Clinical studies undertaken by medical researchers appear to indicate that Dr. Paolo Zamboni's 'cure' is smoke and mirrors. Yet anecdotal evidence by grateful MS sufferers tells another story altogether, of relief from pain and the vicious strictures of the disease, and a new ability to live life in a fuller, more satisfying way.
Even with some people suffering gradual regression, determining to undergo the treatment again. Even with the unfortunate deaths of two people who had suffered life-threatening consequences as a result of the procedure.

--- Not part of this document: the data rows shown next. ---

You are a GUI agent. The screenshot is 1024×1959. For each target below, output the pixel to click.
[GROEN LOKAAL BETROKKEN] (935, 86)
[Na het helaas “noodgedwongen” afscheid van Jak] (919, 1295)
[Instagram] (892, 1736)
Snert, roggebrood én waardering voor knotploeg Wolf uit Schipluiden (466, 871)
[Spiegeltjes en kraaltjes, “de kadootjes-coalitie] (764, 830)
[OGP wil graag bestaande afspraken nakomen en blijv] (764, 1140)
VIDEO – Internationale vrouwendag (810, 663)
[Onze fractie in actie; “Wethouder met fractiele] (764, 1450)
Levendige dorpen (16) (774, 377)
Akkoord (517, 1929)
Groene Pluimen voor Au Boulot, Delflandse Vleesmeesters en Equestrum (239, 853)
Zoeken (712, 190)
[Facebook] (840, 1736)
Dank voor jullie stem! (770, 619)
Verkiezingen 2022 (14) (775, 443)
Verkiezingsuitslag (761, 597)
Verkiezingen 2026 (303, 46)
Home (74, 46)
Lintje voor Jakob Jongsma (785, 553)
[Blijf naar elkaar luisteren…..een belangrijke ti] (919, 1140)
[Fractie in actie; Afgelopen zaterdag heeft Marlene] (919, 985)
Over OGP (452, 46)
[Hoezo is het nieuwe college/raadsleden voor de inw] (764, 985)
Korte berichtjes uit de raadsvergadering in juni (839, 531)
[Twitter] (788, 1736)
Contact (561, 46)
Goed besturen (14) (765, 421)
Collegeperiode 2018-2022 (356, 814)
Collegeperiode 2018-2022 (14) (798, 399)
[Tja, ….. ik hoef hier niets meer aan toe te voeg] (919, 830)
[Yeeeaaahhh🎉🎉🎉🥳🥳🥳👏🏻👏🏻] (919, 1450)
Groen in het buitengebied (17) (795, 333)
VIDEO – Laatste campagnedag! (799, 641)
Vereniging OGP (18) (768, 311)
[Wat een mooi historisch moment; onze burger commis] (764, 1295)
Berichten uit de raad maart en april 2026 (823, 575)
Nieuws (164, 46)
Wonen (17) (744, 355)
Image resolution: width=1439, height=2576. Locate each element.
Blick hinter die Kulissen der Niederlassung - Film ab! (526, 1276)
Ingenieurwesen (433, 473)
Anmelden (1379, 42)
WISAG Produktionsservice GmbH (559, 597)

Health Minister Leona Aglukkaq spoke for the government, however, in announcing she is prepared to proceed with funding for tests on an experimental scale. Despite that a group of scientists had reviewed existing evidence and concluded that enough proof of success to warrant clinical trials was not present. On the basis of which Health Canada determined it would await the results of further clinical trials funded by the MS Societies in Canada and the United States.
But that decision has been overturned, citing the review of preliminary results of the trials when a scientific working group recommended government initiate small scale trials. Dr. Alain Beaudet, president of the Canadian institutes of Health Research claimed evidence brought forward for the panel's consideration suggest "a trend to an association between the greater prevalence of CCSVI in patients with MS than in healthy controls."
Yet previous reports have all questioned that theory and suggested the opposite to be true. That blocked veins were not prevalent in a a considerable proportion of MS sufferers and that further, blocked veins were present in a significant number of non-MS sufferers. Isn't that a conundrum? And what recommends the use of the procedure in the light of that information?
On the other hand, those who point to the controversial disagreements as reason not to proceed with trials, are looking at the situation with a clinical attitude, common to non-sufferers of MS, devoid of the emotion that imbues people who must live with the life-altering-and-ending effects of MS who find sudden relief when they travel abroad for treatment.
Given those immediate, direct and emotional responses, perhaps the only humane response should be what the government has decided to proceed with: small-scale trials to determine whether the liberation procedure offers enough relief to sufferers that it cannot be entirely dismissed.